Following the end of hostilities, he became a professor of dermatology at the University of Strasbourg, where he established a worldwide reputation. In 1942 he accepted the chair of dermatology at the University of Lausanne, and after World II, returned as a professor to Strasbourg, where he retired two years later. In retirement, he pursued interests in art and music, and founded the Société des Amis de la Musique in Strasbourg.

== Associated medical terms ==
His name is associated with the term "Pautrier's microabscesses" in mycosis fungoides, even though he was not the first to describe them. Other dermatological terms that contain his name are:
- "Brocq-Pautrier angiolupoid" (with Louis-Anne-Jean Brocq): a specific form of sarcoidosis of the skin.
- "Brocq-Pautrier syndrome" (with Louis-Anne-Jean Brocq): rhomboid and shiny lesions on the midline of base of the tongue. Also known as glossitis rhombica mediana.

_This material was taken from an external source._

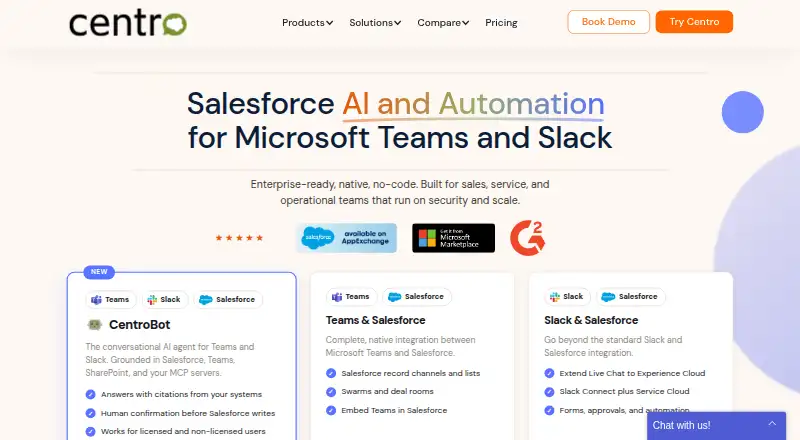Expand the Products dropdown menu
The width and height of the screenshot is (800, 440).
pos(307,22)
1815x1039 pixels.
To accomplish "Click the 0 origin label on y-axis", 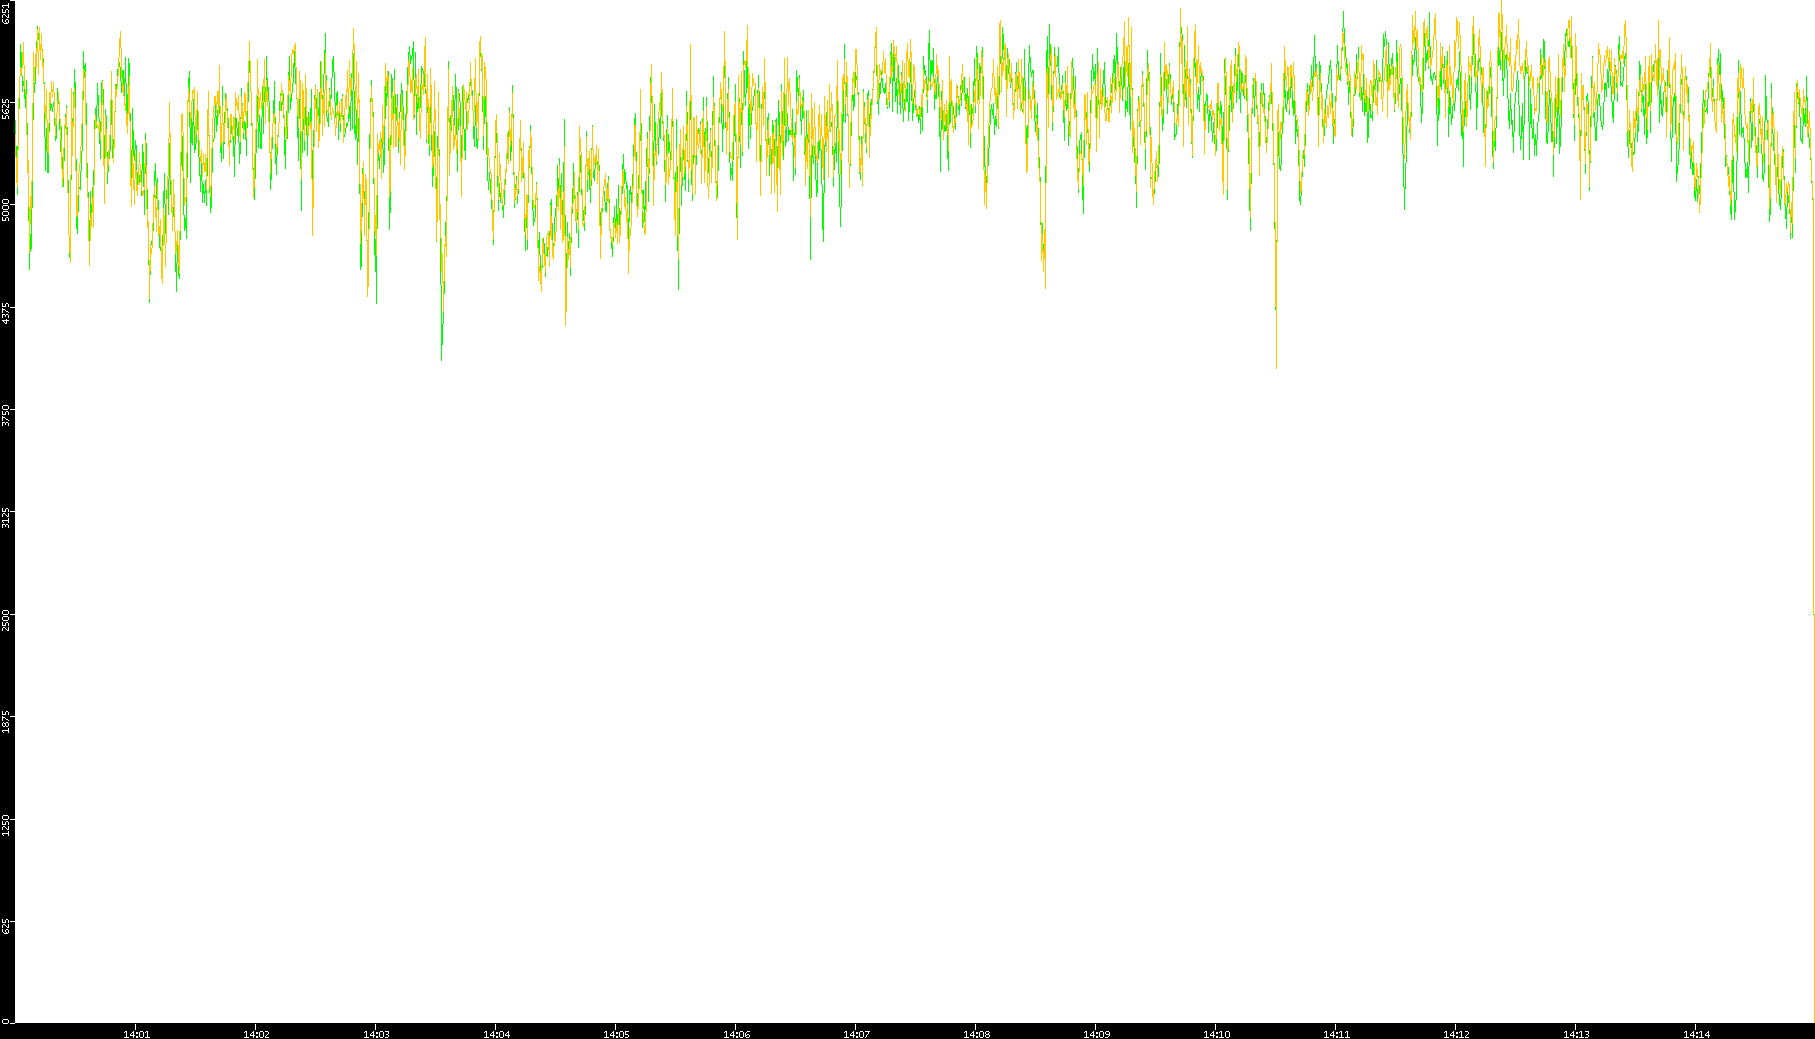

- "Pautrier-Woringer syndrome" (with Frédéric Woringer): another name for lymphadenopathia dermatopathica lipomelanotica.

== Published works ==
From 1921 to 1938 he was editor of the "Travaux de la Clinique des Maladies cutanées et syphilitiques". The following is a list of some of his numerous medical works:
- Les tuberculoses cutanées atypiques (tuberculides), Paris: C. Naud, 1903.
- Glossite losangique médiane de la face dorsale de la langue (with L. Brocq) "Annales de dermatologie et de syphilographie", Paris, 1914, 5: 1-18.
- L'Anatomie pathologique des chéloïdes (with Frédéric Woringer), Extrait des "Annales de dermatologie et de syphiligraphie", VIIe série, t. II, n° 11, November 1931.
- À propos de l'hypothèse d'une maladie lichéno-sclérodermique, Extrait du "Bulletin de la Société française de dermatologie et de syphiligraphie", December 1933.
- Acné comédonienne indurée, phlegmoneuse, à ponts fibreux, à chéloïdes vraies sur acné, Extrait des "Annales de dermatologie et de syphiligraphie", March 1934.
- Syndrome de Heerfordt et maladie de Besnier-Boeck-Schaumann. Bull Soc Med Hop Paris, 1937, 53: 1608.